The old "using the mep" for sync/async responses chestnut again... Sorry Kev ;)
Here was what was said on IM that time...
anonymous wrote : (12:18:47) Tom Fennelly: another quick one... the mep issue
| (12:18:55) Tom Fennelly: what was the issue with the?
| (12:19:26) Tom Fennelly: you don't wanna use it to decide whether or not a respnse
is sent back?
| (12:19:33) Kevin Conner: The mep of the service has no bearing on the http gateway, it
is an impleme
| ntation config
| (12:19:36) Kevin Conner: You can't
| (12:19:57) Kevin Conner: A response can be sent back from a OneWay mep if it chains
the request
| (12:20:13) Kevin Conner: Service A (OneWay) -> Service B (RequestResponse)
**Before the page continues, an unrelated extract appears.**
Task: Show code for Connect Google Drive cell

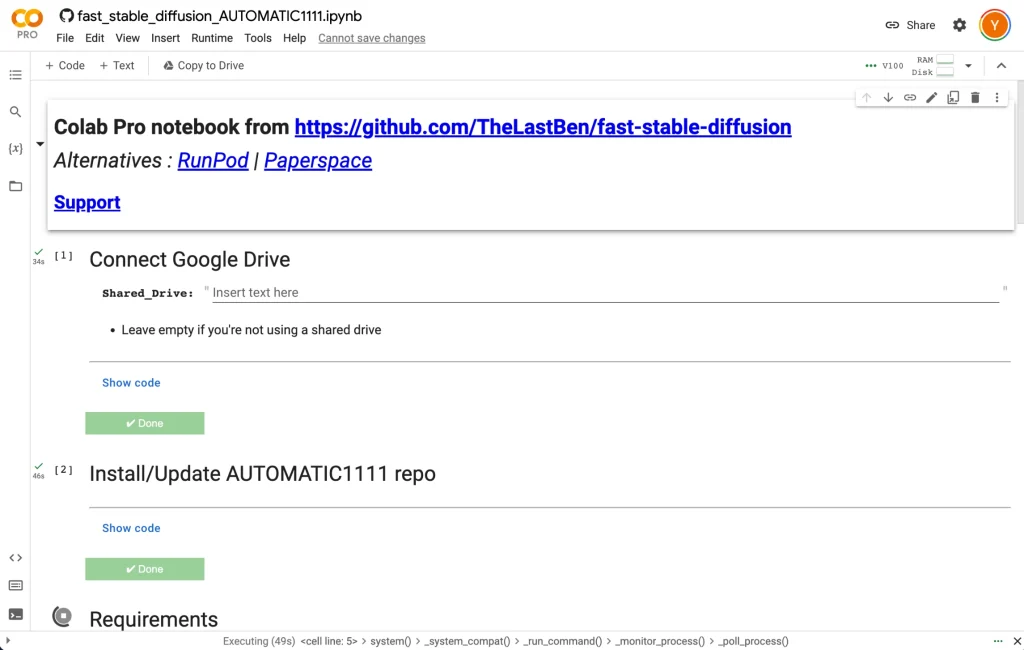Action: 131,383
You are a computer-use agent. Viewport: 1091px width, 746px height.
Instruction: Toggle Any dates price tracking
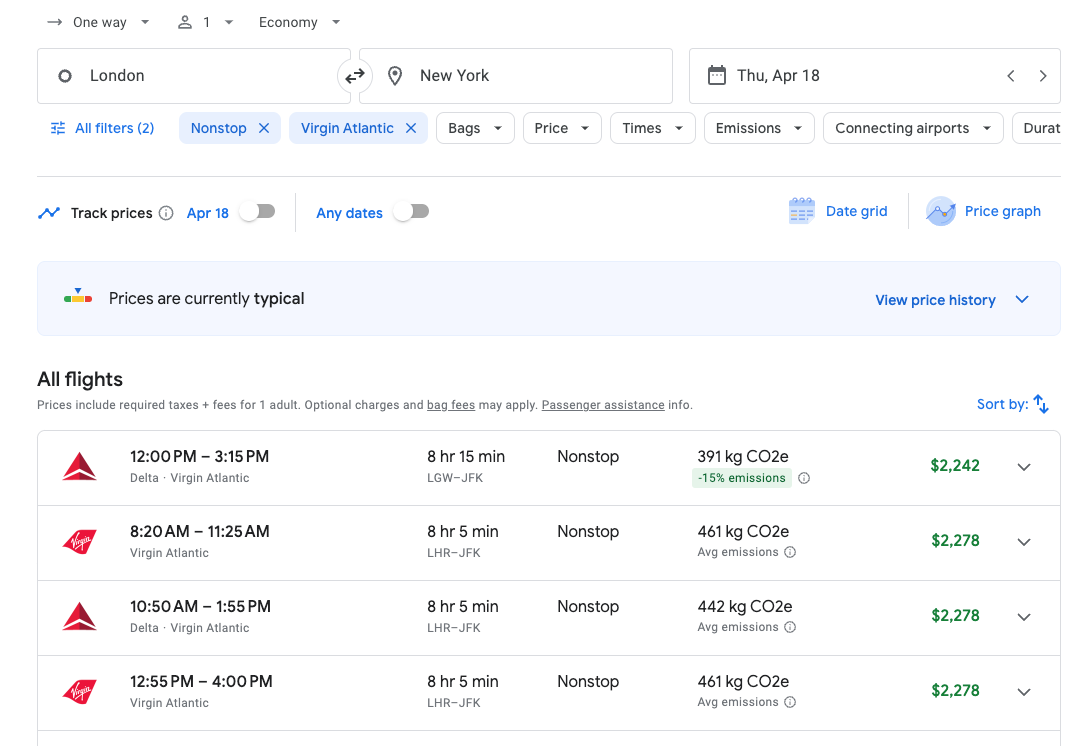411,212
| (12:20:37) Kevin Conner: It is an implementation detail and not part of the service
contract
I'm not trying to contradict Kev, but given our current model where the gateways are
configured on the services, I don't understand why the service mep is not an indicator
of whether or not the invoked http-gateway should return the service response as its
response (mep=RequestResponse), or should simply return an empty response as its response
(mep=OneWay).
It seems to me like having an additional sync/async config on the gateway would be very
confusing for users. I think this is what's being proposed, right?
So, assuming we add a "sync" flag on the http-gateway, how should the gateway
respond when...
1. gateway sync=true, service mep=OneWay?
2. gateway sync=true, service mep=RequestResponse?
3. gateway sync=false, service mep=OneWay?
4. gateway sync=false, service mep=RequestResponse?
If the http-gateway used the mep, what use case breaks, and how does it break i.e. what
actually goes wrong e.g. with the chained services example outlined in the IM?